If the Owl City lyrics in the title didn't scare you away, keep reading because this post actually has nothing to do with "Fireflies." Instead, it deals with the Joss Whedon show, Firefly. If you've stumbled upon my blog, you probably a fan of television and have likely at least heard of Firefly. I know that before I started watching Firefly, I'd heard it mentioned probably a couple million times. Hyperbole aside, it is mentioned in the majority of "best cult shows" and "cancelled before its time" lists.
Over the last two days, I've watched the first eight episodes of Firefly, and well, it's really good and kind of addicting. As much loved as Firefly is, as much television I watch, and as much as I've enjoyed Whedon's other shows, it may seem kind of surprising that it's taken me this long to get into it. After voraciously watching all seven seasons of the fantastic Buffy the Vampire Slayer, the entirety of the excellent Angel, and the two seasons of the sometimes-amazing-sometimes-not-so-amazing Dollhouse, I was looking for a new show to watch. Because I'd enjoyed the rest of the shows that Whedon had created and it had received so many raving reviews, I decided I'd start watching Firefly.
So, I went to Hulu, and clicked on the first episode of Firefly waiting to wowed. And I hated it. I really wanted to like it, but after about ten minutes, I had to click away from boredom. A little while later, I decided to give it another chance. After all, ten minutes really wasn't that long. This time I lasted fifteen minutes (unfair, I know, but I was really bored). I gave it one more chance, lasting about twenty minutes, and I decided to give up on the show. Flashforward to this weekend. I was bored, and being the loser that I am, had nothing to do. After reading another list of best television shows that included Firefly, I was inspired to give it a final chance. I got to about the twenty minute mark, finding the beginning more interesting than before but still not great. Then, it started to get kind of interesting. As the episode went on, I became more and more interested. I started to find out about the characters, almost all of whom were intriguing. When Simon and River came into the show, is probably when I really started to wonder what was going to happen.
I was still not completely sold on the show, but by the end of it, I had enjoyed the first episode. So, I watched the next one. I started to get a little more invested. Then I watched the next one, and I was even more invested. By around episode four or five, I understood why everyone raves about Firefly--it's an excellent show.

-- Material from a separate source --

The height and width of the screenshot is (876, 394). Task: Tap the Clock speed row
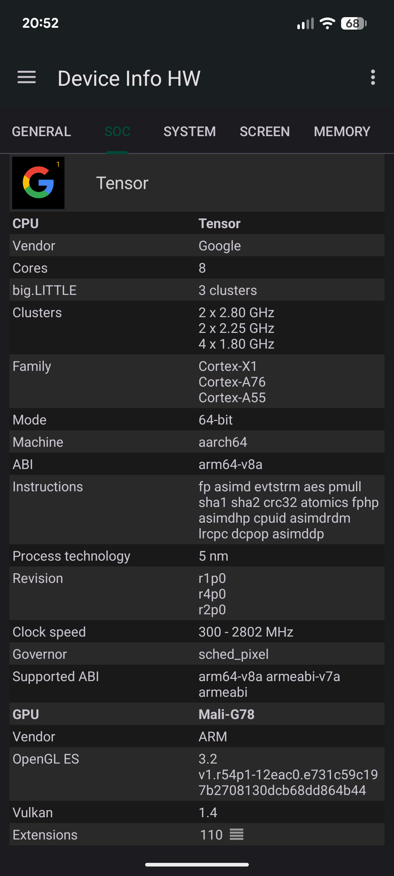197,632
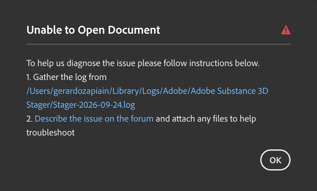Click the word 'forum' in the blue link

pyautogui.click(x=142, y=119)
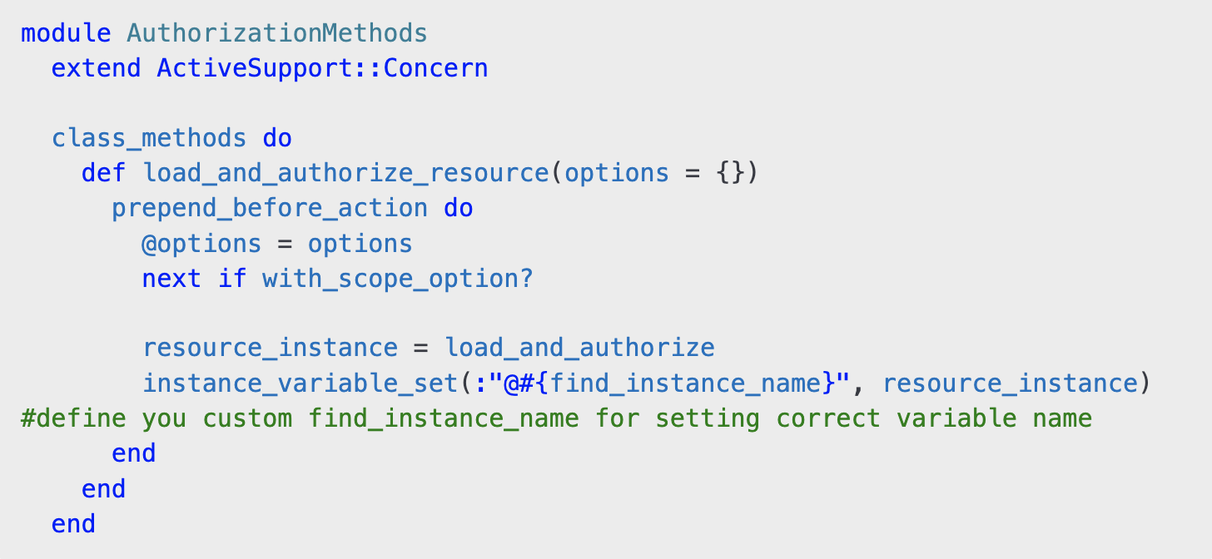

One of my favorite aspects of the show is the characters. I love seeing actors from Whedon's other shows reappear in Firefly. I have an immense like for the charming Nathan Fillion (which reminds me I totally forgot to mention my love for Dr. Horrible's Sing Along Blog earlier). But even not considering the actors that play them, all of the characters are really interesting. There's not really one of the main characters that I could say I don't enjoy watching. Which, honestly, I shouldn't be surprised about because creating interesting characters is a big strength of Whedon's.
I also really like that focus of the show often is the characters. While the plot of the show is interesting, its character interaction and development moments are often its greatest. I was somewhat wary about watching a "space western" as Firefly has been described because I'm not a huge fan of space shows or westerns. But somehow, I really am loving Firefly. While it is both of those things, it's also a show about humans interacting, and I really love that.
Okay, so that previous paragraph was kind of rambly, and that's probably a sign I should end this post soon before my caffeine boost kicks in even more. So, I think I will do that. I might post again when I've watched more of Firefly, and share my thoughts on the rest of the short-lived show. And considering how much I feel like procrastinating from my school work, that might be posted pretty soon.